• TEXT EXTRACT
>>

HEADWATER EXPLORATION INC. ANNOUNCES 2026 BUDGET AND OPERATIONS UPDATE

04.12.25 00:21 Uhr

CALGARY, AB, Dec. 3, 2025 /CNW/ - Headwater Exploration Inc. (the "Company" or "Headwater") (TSX: HWX) is pleased to announce its preliminary 2026 budget and provide an operations update.

PRELIMINARY 2026 BUDGET

The 2026 budget is a continuation of the momentum generated in 2025 through secondary recovery success in addition to new discoveries in the Grand Rapids formation in Marten Hills West and in the Wabiskaw formation in Greater Pelican.  The Board has approved an initial 2026 budget as outlined below.

  • Capital expenditures (1) of $185 million
    • Maintenance and Growth Capital - $110 million
    • Secondary Recovery Capital - $50 million
    • Exploration Capital - $25 million
  • Quarterly dividend of $0.11/common share representing an approximate 5.0% yield (3)
  • Annual production of 24,500 boe/d representing 8% year over year production per share growth
  • Adjusted funds flow from operations (2) of $300 million at US$60.00/bbl WTI

The 2026 budget is expected to generate 8% production per share growth at a 37% re-investment rate (4) of adjusted funds flow from operations at US$60.00/bbl WTI, while paying a $0.44/common share annual dividend and maintaining positive 2026 exit adjusted working capital.

(1)

Non-GAAP financial measure. Refer to "Non-GAAP and Other Financial Measures" within this press release.

(2)

Capital management measure. Refer to "Non-GAAP and Other Financial Measures" within this press release.

(3)

Calculated based on the closing trading price of $9.08 per common share on the Toronto Stock Exchange on December 2, 2025. Supplementary financial measure. Refer to "Non-GAAP and Other Financial Measures" within this press release.

(4)

Supplementary financial measure. Refer to "Non-GAAP and Other Financial Measures" within this press release.

(5)

For assumptions utilized in the above guidance see "Guidance and Future Oriented Financial Information" within this press release.

OPERATIONS UPDATE

Greater Pelican

Since moving a rig back into the Greater Pelican area late October, Headwater has drilled exploration tests in the Wabiskaw and Clearwater E formations in addition to two development and two injection wells following up on our initial discovery at 04/04-19-079-22W4, which has achieved a 210-day initial production rate of 495 bbls/d.

The two follow-up development wells at 03/14-31-079-22W4 and 03/03-19-079-22W4 were drilled as 4-leg multi-laterals and encountered comparable reservoir quality to the discovery well at 04-19. They have recently been placed on production and will become the first two polymer pilots to be commissioned mid-December.  In addition, the two dedicated single lateral polymer injection wells have been successfully drilled and are ready for injection.

The Wabiskaw exploration test, a 6-leg multi-lateral drilled at 00/13-34-079-23W4 encountered excellent reservoir quality while drilling and has recently finished load fluid recovery. The Clearwater E exploration test drilled as a 6-leg multi-lateral at 00/04-09-080-23W4 has been placed on production and is currently recovering load fluid.

Secondary Recovery

Year to date, Headwater has implemented secondary recovery across 4.5 sections of the Clearwater sandstone pool and 2 sections of the Clearwater E pool.  In addition, Headwater has commenced implementation of two Grand Rapids waterflood pilots and two Wabiskaw polymer pilots.

<<

(Records of locating words and elements)
>>

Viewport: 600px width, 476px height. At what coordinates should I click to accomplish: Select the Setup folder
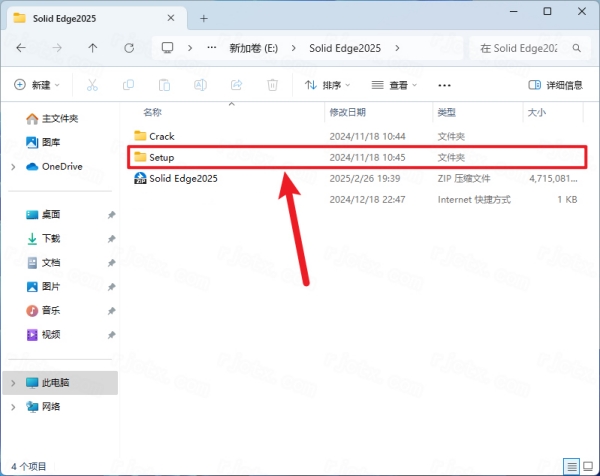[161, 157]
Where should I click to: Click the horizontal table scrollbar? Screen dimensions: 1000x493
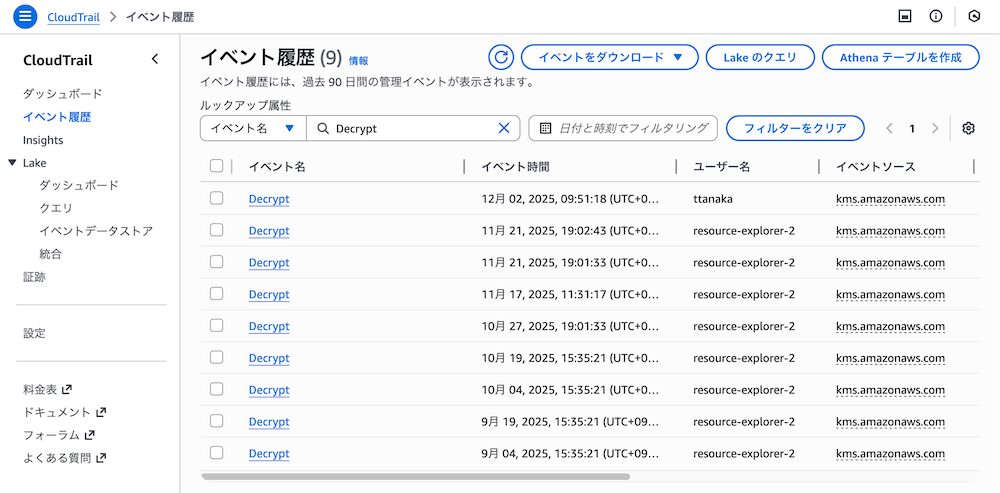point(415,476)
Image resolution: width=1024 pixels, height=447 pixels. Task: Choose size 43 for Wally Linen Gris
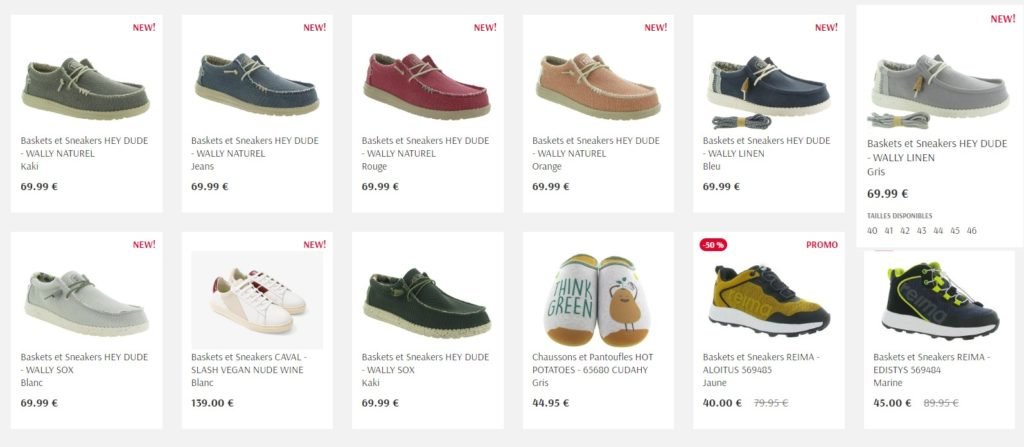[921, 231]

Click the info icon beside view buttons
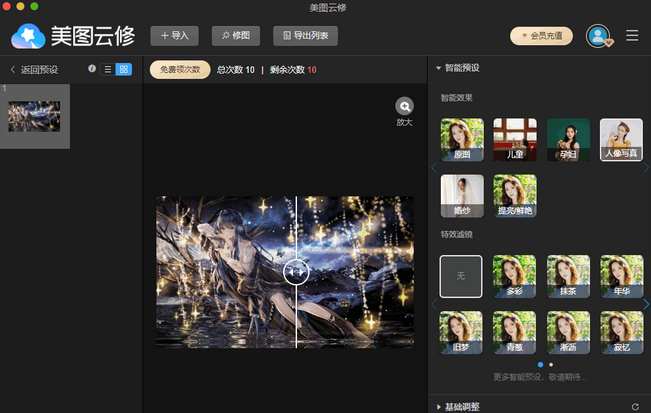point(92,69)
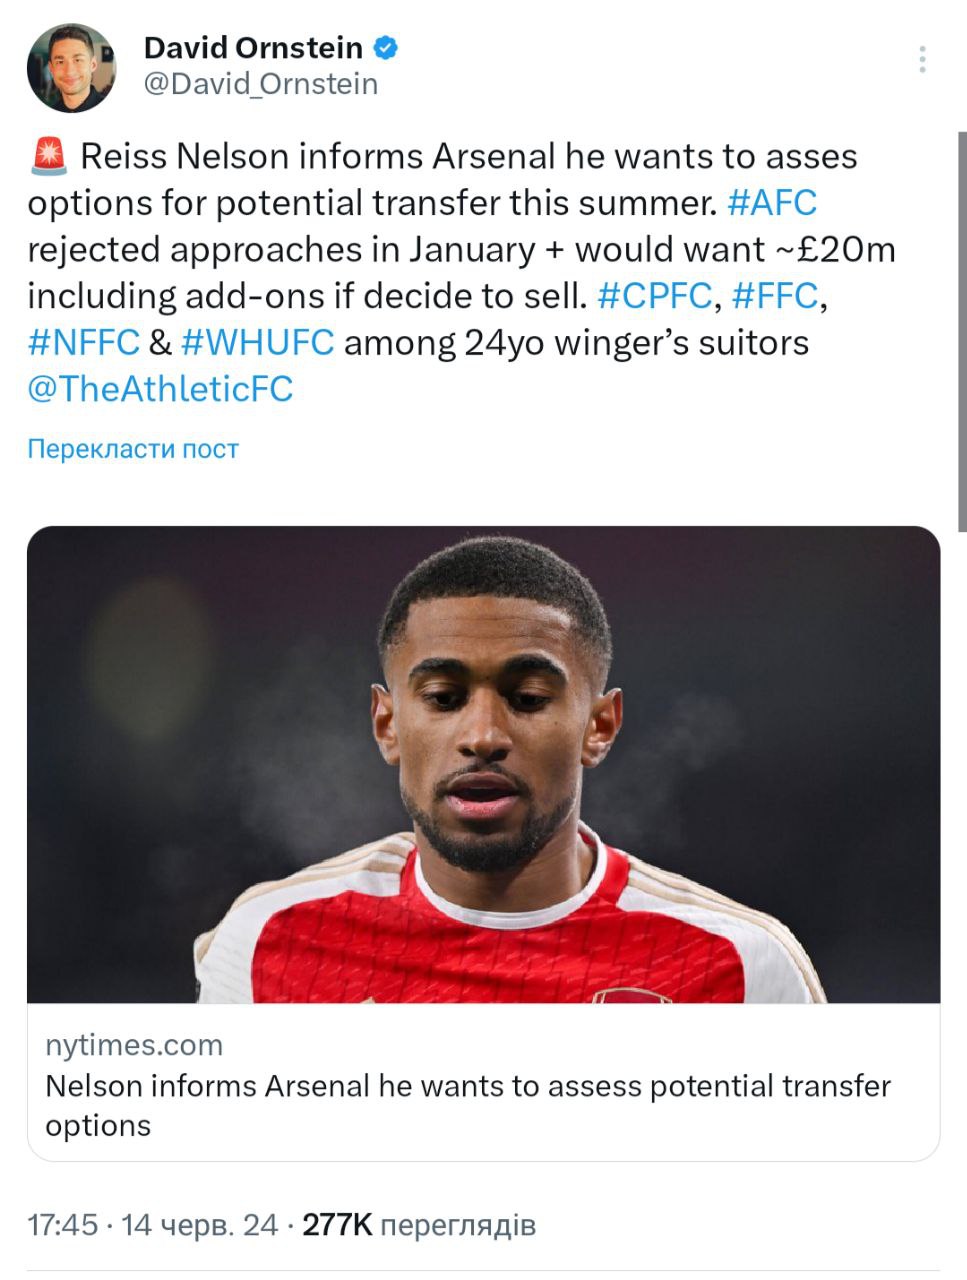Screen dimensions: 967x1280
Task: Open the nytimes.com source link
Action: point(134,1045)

<<

• PROBLEM A
In the Headwater budget release, switch "pleased" to "delighted" and write out the passage between "04.12.25 00:21 Uhr" and "an operations update.", inclusive.
• PROBLEM B
Proceed with the Headwater budget and operations update, picking up after its final sentence.

• RESPONSE A
04.12.25 00:21 Uhr

CALGARY, AB, Dec. 3, 2025 /CNW/ - Headwater Exploration Inc. (the "Company" or "Headwater") (TSX: HWX) is delighted to announce its preliminary 2026 budget and provide an operations update.

• RESPONSE B
In aggregate, 11,000 bbls/d of production is now supported representing more than 50% of the Company's oil production. Secondary recovery efforts to date have reduced corporate decline rates by more than 10%, resulting in a realized 30% reduction to yearly maintenance capital.

In 2026, Headwater intends to spend $50 million on secondary recovery to continue enhancing our asset duration.  By year end 2026, it is estimated 60% of Headwater's corporate oil production will be supported by secondary recovery.  This is expected to reduce corporate declines to under 20% and maintenance capital to less than 30% of adjusted funds flow from operations at US$60 WTI.

Exploration and Land

In 2025, Headwater tested 10 play concepts and added 140 sections of land.  The successful exploration program has resulted in a new core area and a meaningful discovery in the Greater Pelican area, in addition to unlocking the Grand Rapids as an additional stacked reservoir in Marten Hills West.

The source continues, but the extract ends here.